Organizational challenge

‘Our dream, based on bottom-up innovation happening, has been an experiment. You think up a format and you adjust it as you go along. The challenges had to do with: how big should this be? How can we manage this? How do we organize communication? How do we make sure that it’s as open as we want it to be, while also providing enough benefits for early stage investors?’

Future challenge

‘The first step within ICAI was to get the resources so that we can attract and train talent. Now we’re at the stage that we need to think about how we can retain the talent. As our first labs begin to graduate their PhD students, we want those PhD students to find their next step somewhere in the country. For that we have created the Launch Pad. We want to open up the window so that they all see that plenty of interesting opportunities are nearby: in industry, at start-ups, NGO’s, government, academia. Their talent and expertise are needed everywhere.’

Innovation

‘The new thing that we do with ICAI, is making innovation and high-risk investment a shared responsibility. What we want to change is that companies too are investing in high-risk early stage research that is in a very low technology readiness level. Innovation is not just something governments need to think about. We all need to think about this. This whole development is also about making sure we have enough capability and capacity so that we can build and come up with innovative solutions to tough problems in the Netherlands. It’s about building and maintaining a decent level of technological autonomy. And that goes against big developments of the last decade that were focused on outsourcing. But I think that for this kind of AI technology where so many answers are still unknown, you have to experiment yourself.
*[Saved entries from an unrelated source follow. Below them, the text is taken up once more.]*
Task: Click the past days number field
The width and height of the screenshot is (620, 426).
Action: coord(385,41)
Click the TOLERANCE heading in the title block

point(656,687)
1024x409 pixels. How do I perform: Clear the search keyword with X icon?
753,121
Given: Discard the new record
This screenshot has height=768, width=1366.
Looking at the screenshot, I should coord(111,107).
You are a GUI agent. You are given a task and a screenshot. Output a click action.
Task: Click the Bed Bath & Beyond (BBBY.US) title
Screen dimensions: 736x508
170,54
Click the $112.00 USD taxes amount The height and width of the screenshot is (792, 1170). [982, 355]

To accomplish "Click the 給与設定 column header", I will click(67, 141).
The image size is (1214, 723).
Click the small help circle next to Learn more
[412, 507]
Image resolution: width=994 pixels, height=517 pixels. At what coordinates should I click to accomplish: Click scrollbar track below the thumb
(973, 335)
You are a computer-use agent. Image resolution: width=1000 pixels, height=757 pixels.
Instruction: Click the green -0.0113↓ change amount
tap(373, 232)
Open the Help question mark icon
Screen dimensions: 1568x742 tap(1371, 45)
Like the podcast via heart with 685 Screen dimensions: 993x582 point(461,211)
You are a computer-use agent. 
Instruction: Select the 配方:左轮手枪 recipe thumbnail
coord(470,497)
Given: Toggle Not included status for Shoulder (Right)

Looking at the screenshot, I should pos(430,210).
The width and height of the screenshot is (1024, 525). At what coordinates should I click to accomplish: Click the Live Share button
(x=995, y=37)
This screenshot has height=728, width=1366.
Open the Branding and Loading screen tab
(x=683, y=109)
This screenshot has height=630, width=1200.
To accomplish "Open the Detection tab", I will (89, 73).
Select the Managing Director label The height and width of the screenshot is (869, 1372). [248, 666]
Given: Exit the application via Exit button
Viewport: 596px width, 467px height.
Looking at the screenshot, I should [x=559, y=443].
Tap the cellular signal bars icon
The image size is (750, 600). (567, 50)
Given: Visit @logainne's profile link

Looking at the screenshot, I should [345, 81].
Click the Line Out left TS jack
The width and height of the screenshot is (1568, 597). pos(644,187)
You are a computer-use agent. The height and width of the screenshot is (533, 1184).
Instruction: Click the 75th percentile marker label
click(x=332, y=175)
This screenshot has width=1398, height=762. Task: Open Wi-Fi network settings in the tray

Because you have to have enough knowhow and talent. Otherwise you’re going to end up making big mistakes.’

Focus of ICAI

‘We have always had a strong focus on technological and economic impact. We still continue to have that focus, but in the long run our goals aren’t technological. They aren’t economic. They are societal. Our technological ambitions are aligned with the United Nation Sustainable Development Goals (SDG’s). These societal goals are extremely hard and require high-risk investments by all stakeholders involved: government, industry, knowledge institutes, society. This has been in the ICAI DNA from the start. Our labs on AI and health or AI for retail or agriculture obviously contribute to these SDG’s. But the same holds true for our labs that focus on AI for better machine perception, with less data and higher precision. And we recently opened our Responsible AI Lab, the Civic AI Lab and the Cultural AI Lab. That’s where we’re heading. Empowering teams of private and public partners to help address those big challenges with the knowledge and talent that we develop.’